Point of No Return: Sports betting brings questions, few answers


“Delaware Finally Comes Up With A Reason To Visit It.”

That was the headline I looked at last Thursday evening on a Deadspin article written by Lauren Theisen. The snarky little piece discussed how Delaware was scheduled to become the first state to allow betting on sports since the Supreme Court swiped away Las Vegas’ monopoloy on sports betting in May.

“Delaware already had a small exemption from the federal sports gambling ban for NFL parlays,” Theisen wrote. “In becoming the first state to fully legalize sports gambling after the Supreme Court ruling, they beat New Jersey — which is also expected to legalize bets very soon — and give wanna-be gamblers an excuse to check out a tiny east-coast state. ‘We’re hopeful that this will bring even more visitors into Delaware to see firsthand what our state has to offer,’ Governor John Carney said in a statement. I’m not sure about that, but I do hear Lewes is nice in the summer, at least.”

Apparently, Ms. Theisen has never heard of scrapple. Or shopped without paying sales tax. Or filled her nose and lungs with the scent of fertilizer on a sunny afternoon — a bouquet described to me once by local farmer Paul Parsons as “the smell of money.”

I mean, it’s painfully obvious that Ms. Theisen has not partaken in the delights offered by a string of successful Delaware beermakers, or kayaked our inland waterways at the same time that orange ball of sun meets the horizon to form a sunset that could easily be described as “one of a kind,” even if it happens naturally nearly every single evening.
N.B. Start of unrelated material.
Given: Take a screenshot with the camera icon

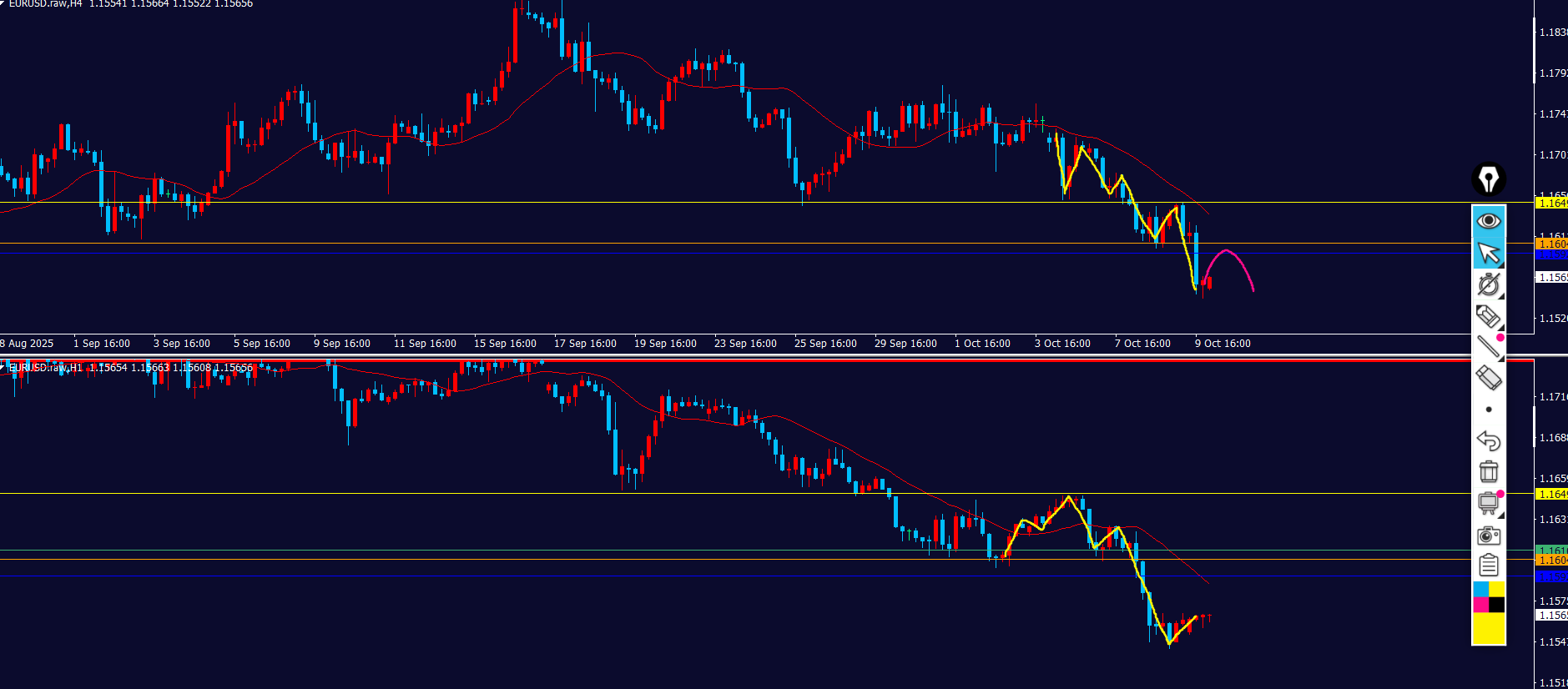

 You’ve heard Lewes is nice in the summer, Ms. Theisen? You’re right. It is a gorgeous town, and we’re pretty proud of it. But we’re also pretty proud of Bethany Beach and Fenwick Island and Millville and Millsboro and Selbyville and Laurel and any number of other unique towns and unincorporated communities that fill our part of the state. We are blessed with an ocean and beaches and farms and state parks and people who will bend over backwards to help out another person, and most of us don’t take what is around us for granted. We feel blessed.

Every single day.

Maybe you’ve only visited the northern part of the state, and made your assumptions based on that. I can understand that. It’s a different world up there than it is down here. Unfortunately, you included us in your little shot, and...

But I digress.

I mean, I really, really digress. The intent this week was to talk about the state’s new sports betting opportunities, and I got stuck on a tangent about a blog. Plus, I’m a regular reader and fan of Deadspin, and know how they frame their stories. Usually, I get a small smirk out of what they say, but when it’s about one of my teams or the state I call home...

Sorry. Let’s get back on point. Or, on point, since I’m not entirely sure we were ever on point to begin with, now that I’m thinking about it. I swear, nobody gets distracted as easy as I do, and all of a sudden I just...

Yeah. Another digression. Sorry.

On Tuesday, June 5, sports betting went live in Delaware, and Carney made the first-ever bet at Dover Downs, according to a CBS story. Carney placed $10 on the Philadelphia Phillies to upset the Chicago Cubs — a bet that later paid off when the Phillies won the game, 6-1. 

So, once again, Delaware is first. First to ratify the Constitution. First to have a regularly-operated steam railroad. First state other than Nevada to allow sports gaming. First to consider muskrat a culinary delight. 

Editor’s Note: I have no idea if Delaware was the first to consider muskrat a culinary delight or, in fact, if anybody has ever considered muskrat a culinary delight. I went for the cheap laugh because, well, that’s how I roll.

There really is no telling how much money this is going to bring the state, or, any state, for that matter. Delaware jumped out first, which means it will probably get a little bit of additional business from neighboring states before they start up their own programs, but those other states are coming in the next week or two (New Jersey is raring to go, from all reports), and nobody knows how much money will be actually generated in the first place.

“Being first out of the gate may offer some first-mover advantages,” said Randy Gerarded, director of municipal securities research for Wells Fargo Securities in New York, as quoted in a Reuters article. “But it’s difficult to ascertain exactly how much activity that will stimulate or how much revenue.”

So... the hope is that sports betting will add a boost to the state’s coffers, but we’re not entirely sure how much. And the slippery slope of our state’s casinos going from just slots, to table games, to Internet table games, to parlays to straight sports betting simply continues to open up more and more opportunities for gamblers to gamble. What is next? People betting on their phones while sitting on the beach or at a red light? Our three casinos being surrounded by pawn shops, blood banks and soup kitchens?

I’m no gambling prude. On the contrary, I’m a moderately-competitive poker player and I enjoy “having a little action” on a game as much as the next guy. But the world of gambling does come with a world of problems. 

And, as we are in a battle for our lives regarding the addiction of heroin and other opioids, is opening the door to another addictive practice — and the ensuing crime that often comes with it — worth the money that may or may not come, and the jobs that may or may not stay?